#### Given information ####

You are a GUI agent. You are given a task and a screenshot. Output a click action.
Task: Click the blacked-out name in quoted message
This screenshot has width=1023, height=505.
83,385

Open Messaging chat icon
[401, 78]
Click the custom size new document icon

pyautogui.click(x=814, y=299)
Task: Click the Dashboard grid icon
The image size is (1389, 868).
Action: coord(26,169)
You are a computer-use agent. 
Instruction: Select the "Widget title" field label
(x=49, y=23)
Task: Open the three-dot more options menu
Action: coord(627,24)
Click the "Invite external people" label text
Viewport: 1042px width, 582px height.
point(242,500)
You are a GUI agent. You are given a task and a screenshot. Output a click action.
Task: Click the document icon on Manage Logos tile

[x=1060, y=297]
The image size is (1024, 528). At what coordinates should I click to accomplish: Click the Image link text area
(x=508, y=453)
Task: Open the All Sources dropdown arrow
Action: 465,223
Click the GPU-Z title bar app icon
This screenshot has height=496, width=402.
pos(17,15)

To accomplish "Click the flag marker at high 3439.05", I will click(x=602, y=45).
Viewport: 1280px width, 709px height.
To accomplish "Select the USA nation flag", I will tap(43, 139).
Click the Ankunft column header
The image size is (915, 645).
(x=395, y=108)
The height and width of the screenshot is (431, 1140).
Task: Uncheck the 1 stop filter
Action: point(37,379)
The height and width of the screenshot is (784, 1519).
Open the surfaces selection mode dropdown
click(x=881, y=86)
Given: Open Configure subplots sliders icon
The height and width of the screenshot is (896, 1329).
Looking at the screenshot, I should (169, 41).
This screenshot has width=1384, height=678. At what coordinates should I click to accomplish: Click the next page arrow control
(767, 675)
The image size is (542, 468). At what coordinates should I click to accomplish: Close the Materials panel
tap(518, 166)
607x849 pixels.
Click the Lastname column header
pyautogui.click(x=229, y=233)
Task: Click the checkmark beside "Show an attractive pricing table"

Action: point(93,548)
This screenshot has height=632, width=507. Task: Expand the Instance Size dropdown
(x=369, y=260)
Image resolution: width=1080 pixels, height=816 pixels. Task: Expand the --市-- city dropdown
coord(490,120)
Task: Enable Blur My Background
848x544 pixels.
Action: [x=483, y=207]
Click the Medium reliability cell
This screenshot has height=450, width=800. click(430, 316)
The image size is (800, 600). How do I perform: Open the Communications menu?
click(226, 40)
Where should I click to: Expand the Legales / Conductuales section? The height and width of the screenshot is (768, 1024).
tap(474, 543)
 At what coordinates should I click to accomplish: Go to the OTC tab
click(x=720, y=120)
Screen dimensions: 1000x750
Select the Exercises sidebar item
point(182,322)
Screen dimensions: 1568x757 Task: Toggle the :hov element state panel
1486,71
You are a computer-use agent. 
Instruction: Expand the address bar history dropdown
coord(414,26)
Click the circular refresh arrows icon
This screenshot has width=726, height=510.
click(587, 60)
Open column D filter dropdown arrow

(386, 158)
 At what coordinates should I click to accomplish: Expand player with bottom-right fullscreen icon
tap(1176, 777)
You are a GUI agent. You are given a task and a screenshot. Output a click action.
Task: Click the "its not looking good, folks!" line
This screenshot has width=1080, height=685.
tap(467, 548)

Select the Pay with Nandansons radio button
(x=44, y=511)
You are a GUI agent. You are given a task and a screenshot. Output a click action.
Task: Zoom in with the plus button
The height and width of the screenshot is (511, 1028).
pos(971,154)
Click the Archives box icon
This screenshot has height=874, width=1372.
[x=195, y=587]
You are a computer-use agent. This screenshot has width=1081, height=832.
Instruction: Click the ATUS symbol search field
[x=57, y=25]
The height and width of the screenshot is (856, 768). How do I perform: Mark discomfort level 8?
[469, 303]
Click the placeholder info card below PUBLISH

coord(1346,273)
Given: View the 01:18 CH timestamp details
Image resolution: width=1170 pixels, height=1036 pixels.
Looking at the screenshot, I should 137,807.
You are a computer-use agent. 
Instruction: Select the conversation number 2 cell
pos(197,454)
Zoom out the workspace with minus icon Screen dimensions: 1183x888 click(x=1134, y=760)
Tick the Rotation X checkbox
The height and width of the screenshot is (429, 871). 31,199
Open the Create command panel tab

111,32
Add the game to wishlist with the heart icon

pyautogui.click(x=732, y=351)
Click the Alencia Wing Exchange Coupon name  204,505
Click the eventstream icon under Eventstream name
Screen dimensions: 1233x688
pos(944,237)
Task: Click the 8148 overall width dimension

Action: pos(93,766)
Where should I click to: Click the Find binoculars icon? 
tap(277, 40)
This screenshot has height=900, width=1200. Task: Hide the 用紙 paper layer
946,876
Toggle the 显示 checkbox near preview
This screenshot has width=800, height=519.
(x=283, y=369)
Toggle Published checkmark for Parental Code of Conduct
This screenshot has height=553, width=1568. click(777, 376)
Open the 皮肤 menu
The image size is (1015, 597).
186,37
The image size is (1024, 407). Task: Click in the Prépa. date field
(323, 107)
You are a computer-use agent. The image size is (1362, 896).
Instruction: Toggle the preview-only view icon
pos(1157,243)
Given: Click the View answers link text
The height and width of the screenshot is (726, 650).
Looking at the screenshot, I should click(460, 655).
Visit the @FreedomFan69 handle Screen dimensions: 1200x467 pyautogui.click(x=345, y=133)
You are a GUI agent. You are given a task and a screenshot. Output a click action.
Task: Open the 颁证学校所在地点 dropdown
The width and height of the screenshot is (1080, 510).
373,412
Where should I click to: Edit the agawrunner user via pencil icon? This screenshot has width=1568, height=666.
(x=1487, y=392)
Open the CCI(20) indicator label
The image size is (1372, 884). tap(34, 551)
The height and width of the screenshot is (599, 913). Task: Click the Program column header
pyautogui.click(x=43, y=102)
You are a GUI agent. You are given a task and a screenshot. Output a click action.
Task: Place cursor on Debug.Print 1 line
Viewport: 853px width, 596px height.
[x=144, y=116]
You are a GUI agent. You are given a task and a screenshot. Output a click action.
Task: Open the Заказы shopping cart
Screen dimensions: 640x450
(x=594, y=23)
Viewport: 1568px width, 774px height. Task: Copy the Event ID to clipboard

####

Work order: Copy every entry exactly, leaving nothing out.

Response below:
You are a GUI agent. You are given a task and a screenshot. Output a click action.
Task: Click the blacked-out name in quoted message
This screenshot has width=1023, height=505.
83,385

Open Messaging chat icon
[401, 78]
Click the custom size new document icon

pyautogui.click(x=814, y=299)
Task: Click the Dashboard grid icon
The image size is (1389, 868).
Action: coord(26,169)
You are a computer-use agent. 
Instruction: Select the "Widget title" field label
(x=49, y=23)
Task: Open the three-dot more options menu
Action: coord(627,24)
Click the "Invite external people" label text
Viewport: 1042px width, 582px height.
point(242,500)
You are a GUI agent. You are given a task and a screenshot. Output a click action.
Task: Click the document icon on Manage Logos tile

[x=1060, y=297]
The image size is (1024, 528). At what coordinates should I click to accomplish: Click the Image link text area
(x=508, y=453)
Task: Open the All Sources dropdown arrow
Action: 465,223
Click the GPU-Z title bar app icon
This screenshot has height=496, width=402.
pos(17,15)

To accomplish "Click the flag marker at high 3439.05", I will click(x=602, y=45).
Viewport: 1280px width, 709px height.
To accomplish "Select the USA nation flag", I will tap(43, 139).
Click the Ankunft column header
The image size is (915, 645).
(x=395, y=108)
The height and width of the screenshot is (431, 1140).
Task: Uncheck the 1 stop filter
Action: point(37,379)
The height and width of the screenshot is (784, 1519).
Open the surfaces selection mode dropdown
click(x=881, y=86)
Given: Open Configure subplots sliders icon
The height and width of the screenshot is (896, 1329).
Looking at the screenshot, I should (169, 41).
This screenshot has width=1384, height=678. At what coordinates should I click to accomplish: Click the next page arrow control
(767, 675)
The image size is (542, 468). At what coordinates should I click to accomplish: Close the Materials panel
tap(518, 166)
607x849 pixels.
Click the Lastname column header
pyautogui.click(x=229, y=233)
Task: Click the checkmark beside "Show an attractive pricing table"

Action: point(93,548)
This screenshot has height=632, width=507. Task: Expand the Instance Size dropdown
(x=369, y=260)
Image resolution: width=1080 pixels, height=816 pixels. Task: Expand the --市-- city dropdown
coord(490,120)
Task: Enable Blur My Background
848x544 pixels.
Action: [x=483, y=207]
Click the Medium reliability cell
This screenshot has height=450, width=800. click(430, 316)
The image size is (800, 600). How do I perform: Open the Communications menu?
click(226, 40)
Where should I click to: Expand the Legales / Conductuales section? The height and width of the screenshot is (768, 1024).
tap(474, 543)
 At what coordinates should I click to accomplish: Go to the OTC tab
click(x=720, y=120)
Screen dimensions: 1000x750
Select the Exercises sidebar item
point(182,322)
Screen dimensions: 1568x757 Task: Toggle the :hov element state panel
1486,71
You are a computer-use agent. 
Instruction: Expand the address bar history dropdown
coord(414,26)
Click the circular refresh arrows icon
This screenshot has width=726, height=510.
click(587, 60)
Open column D filter dropdown arrow

(386, 158)
 At what coordinates should I click to accomplish: Expand player with bottom-right fullscreen icon
tap(1176, 777)
You are a GUI agent. You are given a task and a screenshot. Output a click action.
Task: Click the "its not looking good, folks!" line
This screenshot has width=1080, height=685.
tap(467, 548)

Select the Pay with Nandansons radio button
(x=44, y=511)
You are a GUI agent. You are given a task and a screenshot. Output a click action.
Task: Zoom in with the plus button
The height and width of the screenshot is (511, 1028).
pos(971,154)
Click the Archives box icon
This screenshot has height=874, width=1372.
[x=195, y=587]
You are a computer-use agent. This screenshot has width=1081, height=832.
Instruction: Click the ATUS symbol search field
[x=57, y=25]
The height and width of the screenshot is (856, 768). How do I perform: Mark discomfort level 8?
[469, 303]
Click the placeholder info card below PUBLISH

coord(1346,273)
Given: View the 01:18 CH timestamp details
Image resolution: width=1170 pixels, height=1036 pixels.
Looking at the screenshot, I should 137,807.
You are a computer-use agent. 
Instruction: Select the conversation number 2 cell
pos(197,454)
Zoom out the workspace with minus icon Screen dimensions: 1183x888 click(x=1134, y=760)
Tick the Rotation X checkbox
The height and width of the screenshot is (429, 871). 31,199
Open the Create command panel tab

111,32
Add the game to wishlist with the heart icon

pyautogui.click(x=732, y=351)
Click the Alencia Wing Exchange Coupon name  204,505
Click the eventstream icon under Eventstream name
Screen dimensions: 1233x688
pos(944,237)
Task: Click the 8148 overall width dimension

Action: pos(93,766)
Where should I click to: Click the Find binoculars icon? 
tap(277, 40)
This screenshot has height=900, width=1200. Task: Hide the 用紙 paper layer
946,876
Toggle the 显示 checkbox near preview
This screenshot has width=800, height=519.
(x=283, y=369)
Toggle Published checkmark for Parental Code of Conduct
This screenshot has height=553, width=1568. click(777, 376)
Open the 皮肤 menu
The image size is (1015, 597).
186,37
The image size is (1024, 407). Task: Click in the Prépa. date field
(323, 107)
You are a computer-use agent. The image size is (1362, 896).
Instruction: Toggle the preview-only view icon
pos(1157,243)
Given: Click the View answers link text
The height and width of the screenshot is (726, 650).
Looking at the screenshot, I should click(460, 655).
Visit the @FreedomFan69 handle Screen dimensions: 1200x467 pyautogui.click(x=345, y=133)
You are a GUI agent. You are given a task and a screenshot. Output a click action.
Task: Open the 颁证学校所在地点 dropdown
The width and height of the screenshot is (1080, 510).
373,412
Where should I click to: Edit the agawrunner user via pencil icon? This screenshot has width=1568, height=666.
(x=1487, y=392)
Open the CCI(20) indicator label
The image size is (1372, 884). tap(34, 551)
The height and width of the screenshot is (599, 913). Task: Click the Program column header
pyautogui.click(x=43, y=102)
You are a GUI agent. You are given a task and a screenshot. Output a click action.
Task: Place cursor on Debug.Print 1 line
Viewport: 853px width, 596px height.
[x=144, y=116]
You are a GUI agent. You are given a task and a screenshot. Output a click action.
Task: Open the Заказы shopping cart
Screen dimensions: 640x450
(x=594, y=23)
Viewport: 1568px width, 774px height. Task: Copy the Event ID to clipboard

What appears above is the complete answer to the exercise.